In The Spotlight - Mudgee

McGrath Rural
05/05/2022 | 2 MIN READ

Only three hours by car from Sydney, and with a food and wine trail that earns plaudits in the lifestyle pages of different media outlets, it’s little wonder Mudgee’s made the transition from a ‘weekender’ to a ‘tree change’ destination over the pandemic.

Rural lots have been in hot-demand in the area, the home of the popular Mudgee Small Field Farm Days, according to McGrath Mudgee’s Adam Woods, triggering a new phase of the sector’s lifecycle in the last two years.

The Mudgee region’s elevated land profile, versatile soil composition and proximity to distribution channels have combined to support diversity across farming, livestock and bloodstock operations.

Throughout the region, about three hours by road from Sydney, you’ll find beef and super fine wool production alongside broadacre cropping and viticulture, co-existing with equal success.

Importantly, the employment-generating local coal industry doesn’t disrupt rural activities: the mines are located 50 kilometers away from Mudgee’s main street and its surface-to-coal ratio makes extraction easier.

“We’ve got a very diverse rural economy in the region,” said Woods. “Where some regions might be known for dairying, or wheat, we have a broad range of rural sectors and combined with tourism and hospitality, that’s been part of the appeal and growth of the area.”

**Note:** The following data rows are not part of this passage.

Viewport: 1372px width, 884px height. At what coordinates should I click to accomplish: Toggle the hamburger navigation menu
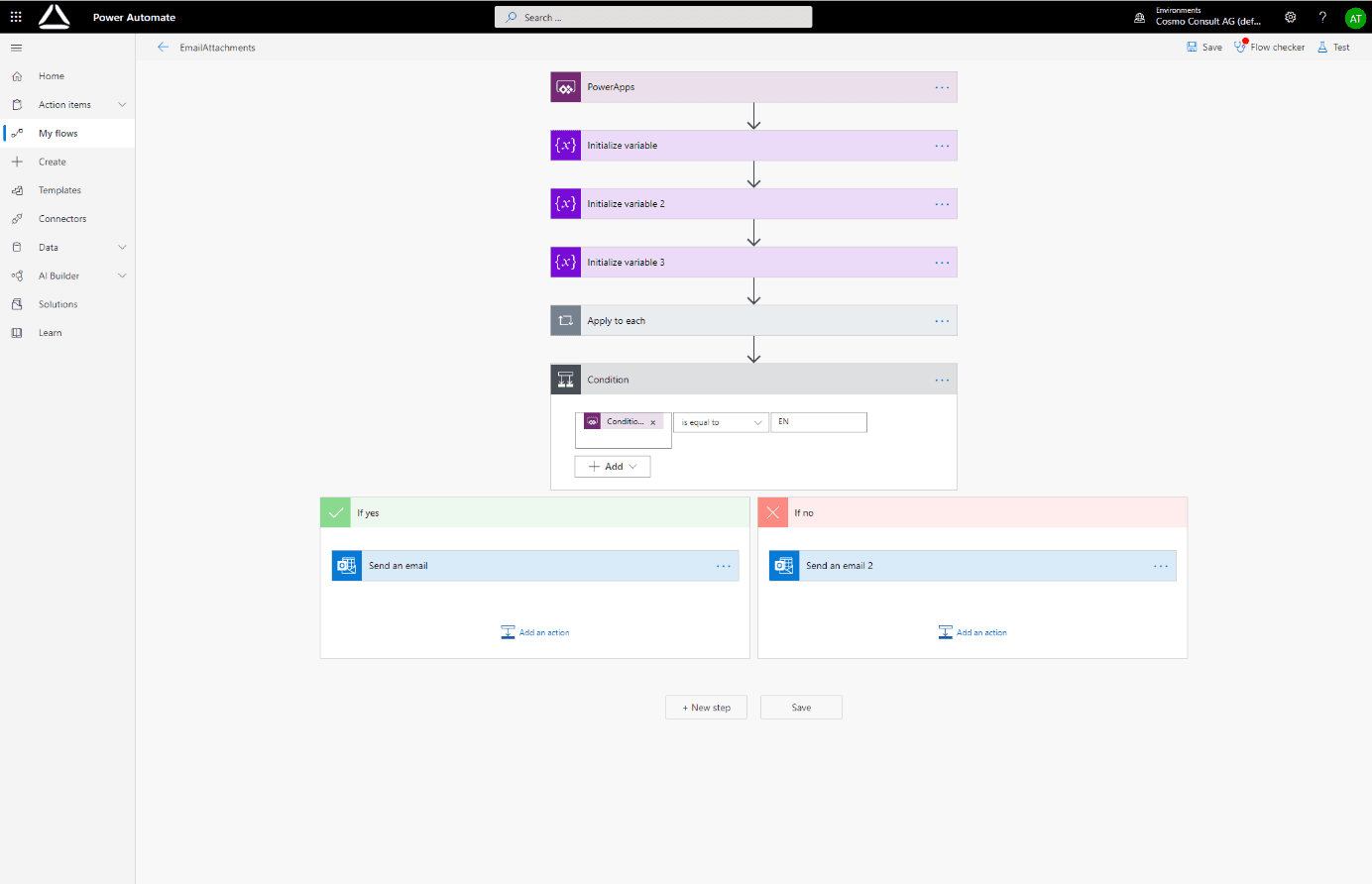click(x=16, y=48)

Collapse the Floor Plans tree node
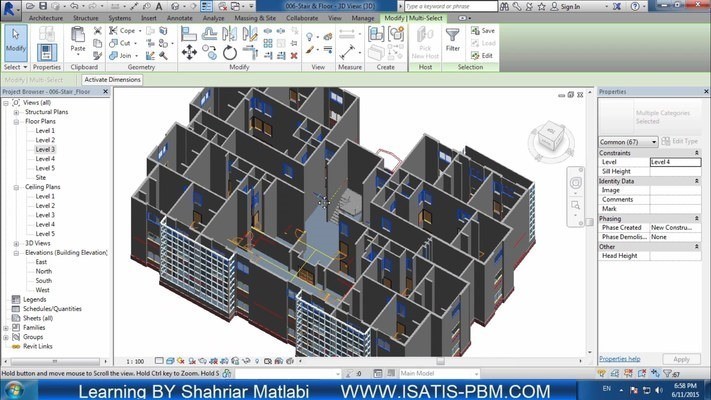(x=16, y=121)
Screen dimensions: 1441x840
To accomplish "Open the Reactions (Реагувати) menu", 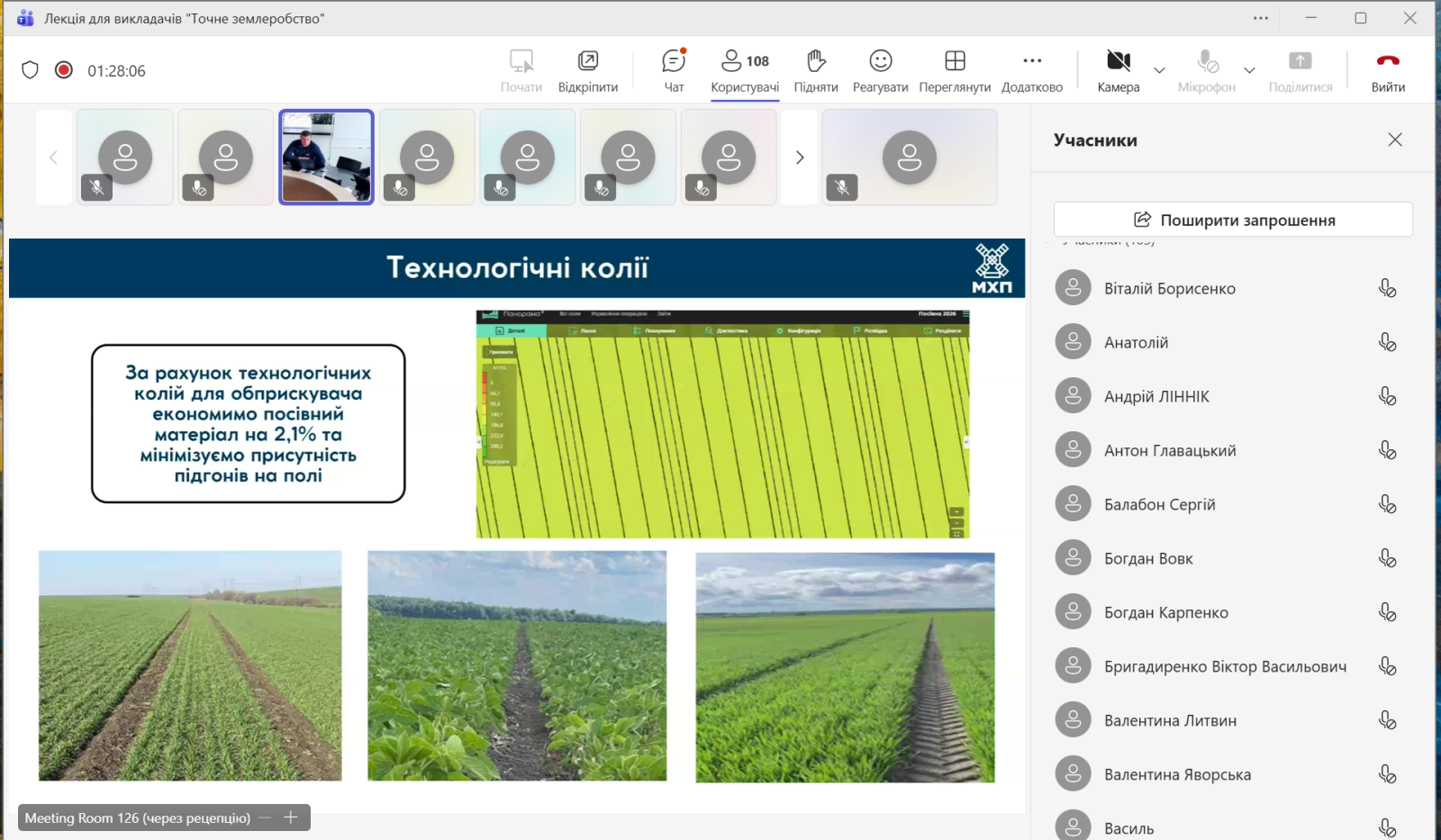I will tap(880, 70).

The Mudgee region’s climate has supported a thriving food and wine industry. There are 50 cellar doors scattered throughout a region that’s well-known for award-winning cabernet sauvignon, while its quality range of whites includes Chardonnay, Semillon and Riesling.

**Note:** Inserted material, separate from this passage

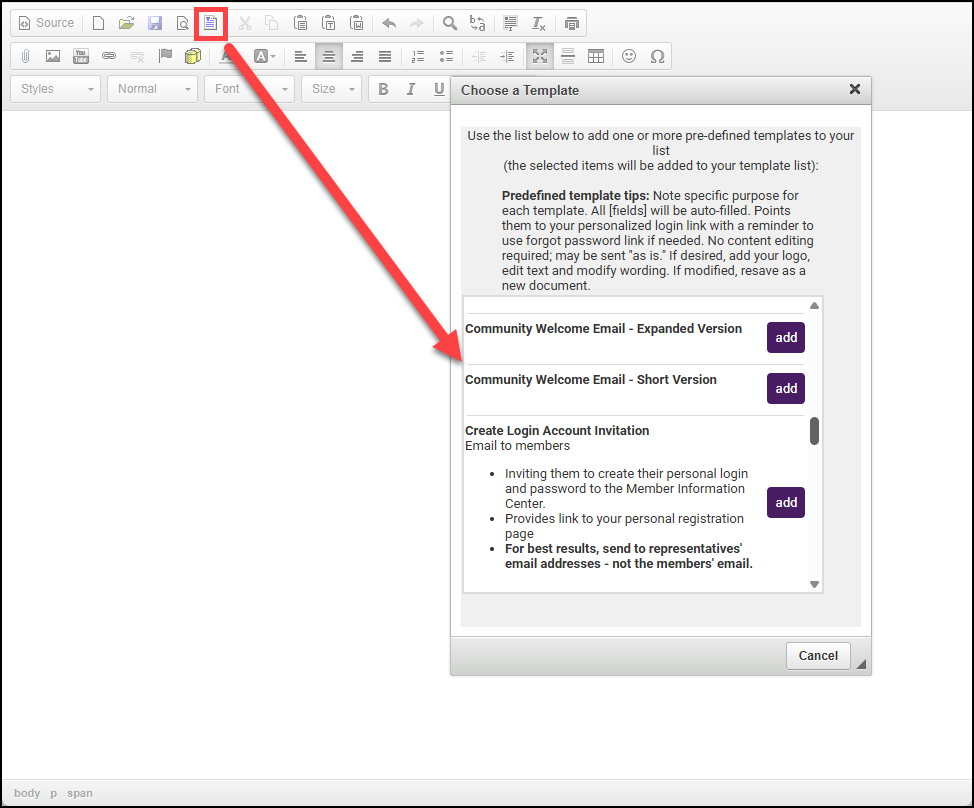The height and width of the screenshot is (808, 974).
Task: Insert special character Omega symbol
Action: point(657,56)
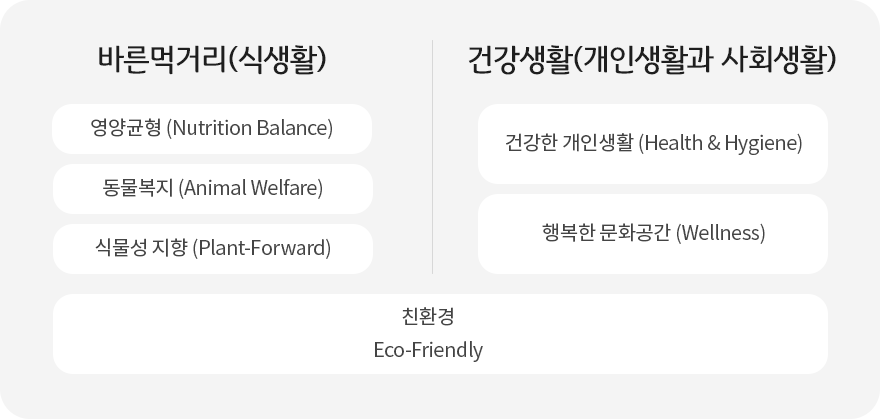
Task: Select 건강한 개인생활 (Health & Hygiene) box
Action: tap(653, 144)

Complementing the wine industry, the region has supported award-winning restaurants, cafes, cheesemakers, olive producers and other small-batch producers. “The region offers food and wine that you’d expect from any city establishment,” said Woods.

Like much of central New South Wales, exceptional seasonal conditions have supported significant demand from buyers for rural assets. Broadacre farms are attracting $20,000 a cow area, said Woods.

“Those prices have doubled from what they were three to five years ago,” he said.

“Irrigated lots are fetching anywhere from $25,000-$35,000 an acre."

Large-scale agribusiness assets are few and very tightly held, as reflected by the premiums paid recorded over the last two years. But its greatest demand is for smaller rural lifestyle opportunities.

Fittingly, the Mudgee Small Farm Field Days have been a staple of the region’s commercial and social calendar since its first exhibition was held in the area in 1977. Through the 1970s and 1980s, around 7000 lots ranging from 10-40ha were developed in the region and they continue to draw appeal from people relocating to the region. “There's lots of constant turnover. The lifecycle of a lifestyle farm moves through various phases: young families wanting to retreat from the city; the family grows up; then the parents move into the retirement stage, and the farm becomes somewhere the children and grandchildren can come back to, or else it becomes surplus to their needs and offloaded.

“The lifestyle farm then enters a new era, being taken up by the next wave of young families coming to the region. We’ve seen this emerge as a real trend out of the pandemic.”